Help her build EMPATHY instead. No kid’s glory needs to come at another’s expense.
5. Support with Bibliotherapy – the mean girl problem is so common in middle school that there are hundreds of fictional and self-help books written for middle grades and young adults that feature characters and real people dealing with exclusion, frenemies and bullying.
Consider books like the ones below to help girls step back and understand the patterns in relational aggression.
Books have been compared to windows to see others and mirrors to see ourselves more clearly. Novels are a safe place to work out life problems. Through a character’s struggles (and eventual triumphs) girls can see that she is not alone in her experience.
It can be empowering for girls to consider different strategies and perspectives that the character tries in coping with a situation. You can collect some of these resources and start the conversations with your daughter. I’ve even read books in tandem with my kids when I knew they would spark important conversations.
Goodbye Stranger By Rebecca Stead (2015)
A story of friendship and social media explored among 3 girls struggling with frenemy behaviors and growing up.
The sequel to The Revealers, this realistic young adult novel deals with the range of behaviors that fall under the umbrella of cyberbullying.

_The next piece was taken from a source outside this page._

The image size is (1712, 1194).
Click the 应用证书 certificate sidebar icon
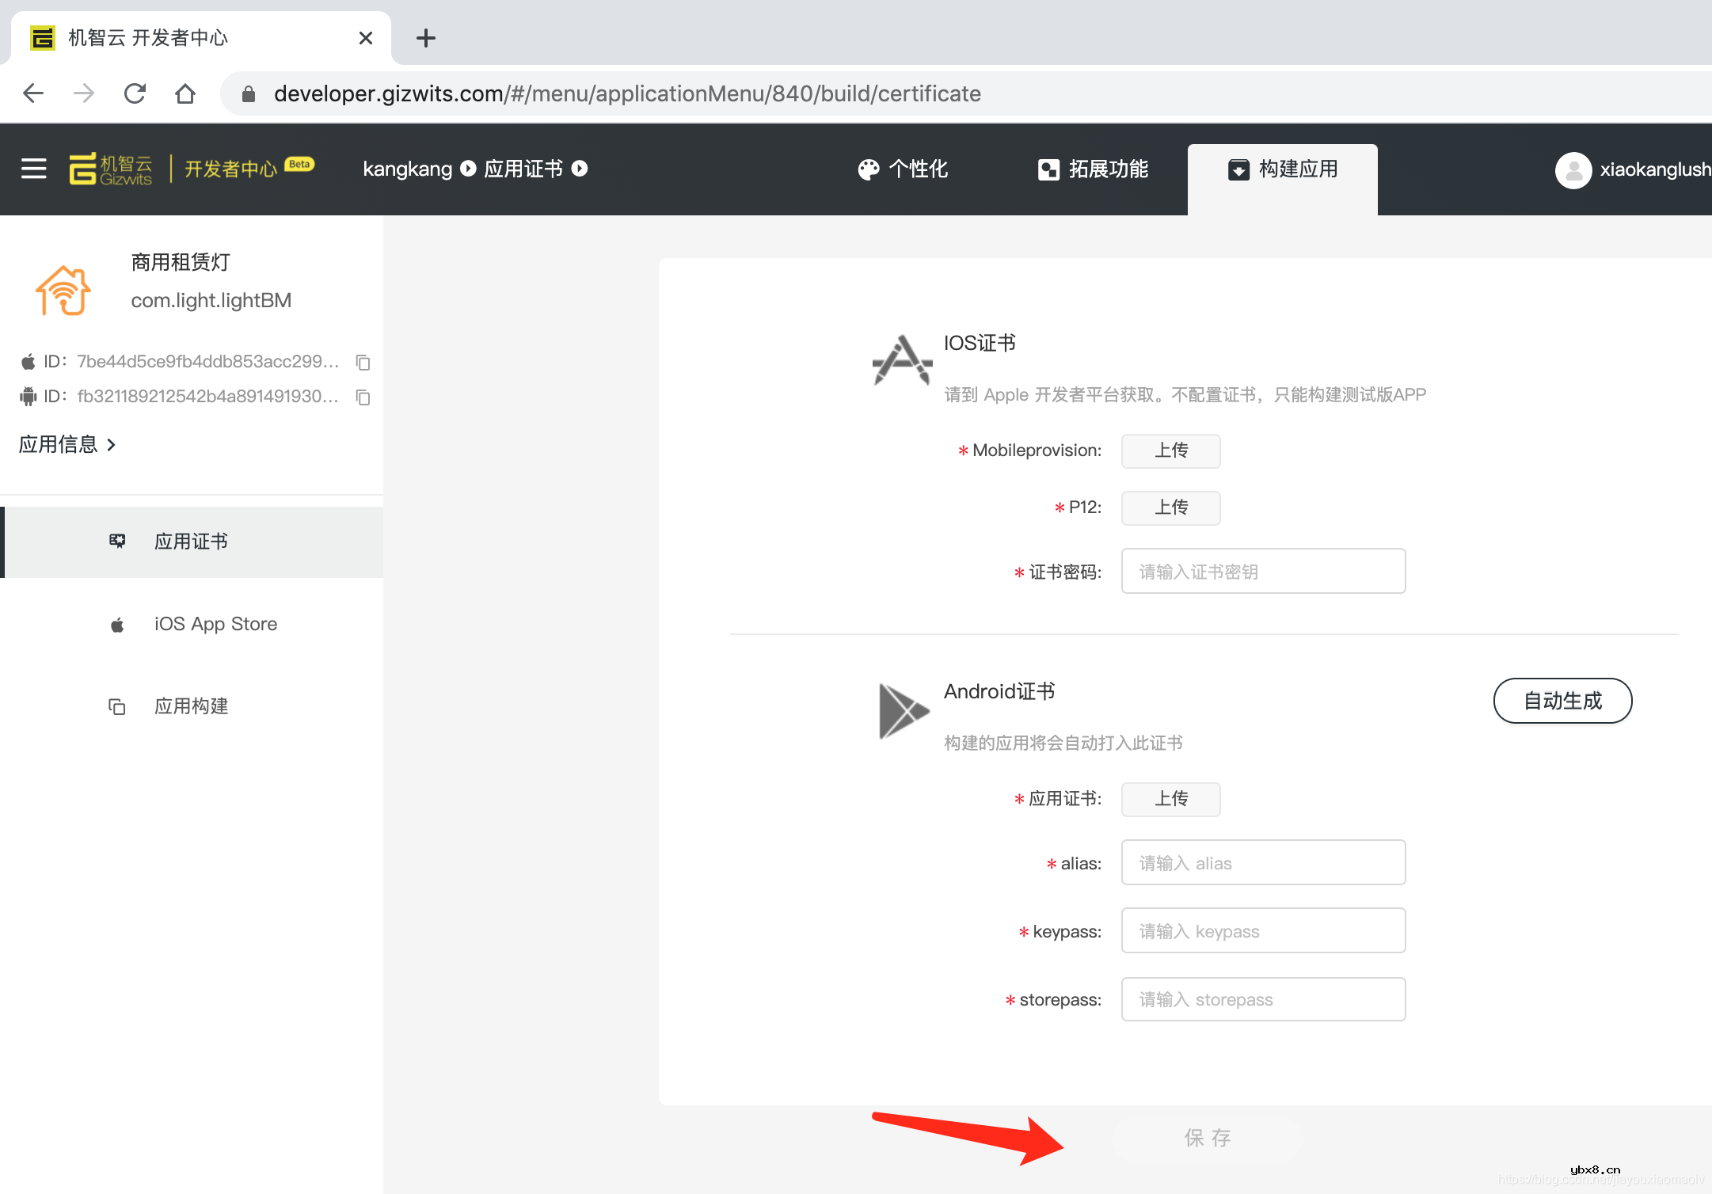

Queen Bees and Wannabes, 3rd Edition: Helping Your Daughter Survive Cliques, Gossip, Boys, and the New Realities of Girl World Rosalind Wiseman (2016). Written for parents.
Girls Against Girls: Why We Are Mean to Each Other and How We Can Change By Bonnie Burton (2009). Written for girls. Provides insight into the whys and hows of social cruelty and what girls can do about it.
How to Handle Bullies, Teasers and Other Meanies: A Book That Takes the Nuisance Out of Name Calling and Other Nonsense (2018) by Kate Cohen- Posey,M.S., LMHC, LMFT
6. Ask for Help
School counselors at the middle school level are well-versed in frenemy minefields. Most counselors will meet with your daughter on a regular basis to give support.
They can also help you understand the reality of her struggle at school. Check in with counselors as she completes the transition to this new environment. Keep your eyes and ears open to all clues about how she’s doing.
Some girls may want to see a counselor outside of school. It removes the potential stigma of reaching out for help in the relatively open school environment.
7. Organize with Other Like-Minded Parents
Let’s say that your daughter has tried dealing with the cruelty herself but the problem is persistent, doesn’t improve with counseling and/or is widespread within the school. Contact the principal.
If your best efforts in getting your child’s school to recognize the scope of the problem have fallen short getting action, organizing with other parents can take your visibility up a few notches. Carl Pickhardt, author of “When Social Cruelty in Adolescence Isn’t Stopped”, suggests that parents form a group to monitor the social safety of all students. A group could function as a support, coaching parents in techniques to help kids avoid victimization and sponsoring workshops to help kids develop empathy and tolerance.
Whatever your approach to helping your daughter navigate middle school relationships with her self-esteem intact, help her understand that she’s not alone. And things will get better. Because peer relationships are so important at this age, the situation may feel unsolvable and overwhelming.
Your support is important, but her real power will come from building emotional resilience. The real takeaway of braving middle school minefields is the inner strength she’ll forge to handle difficult people everywhere.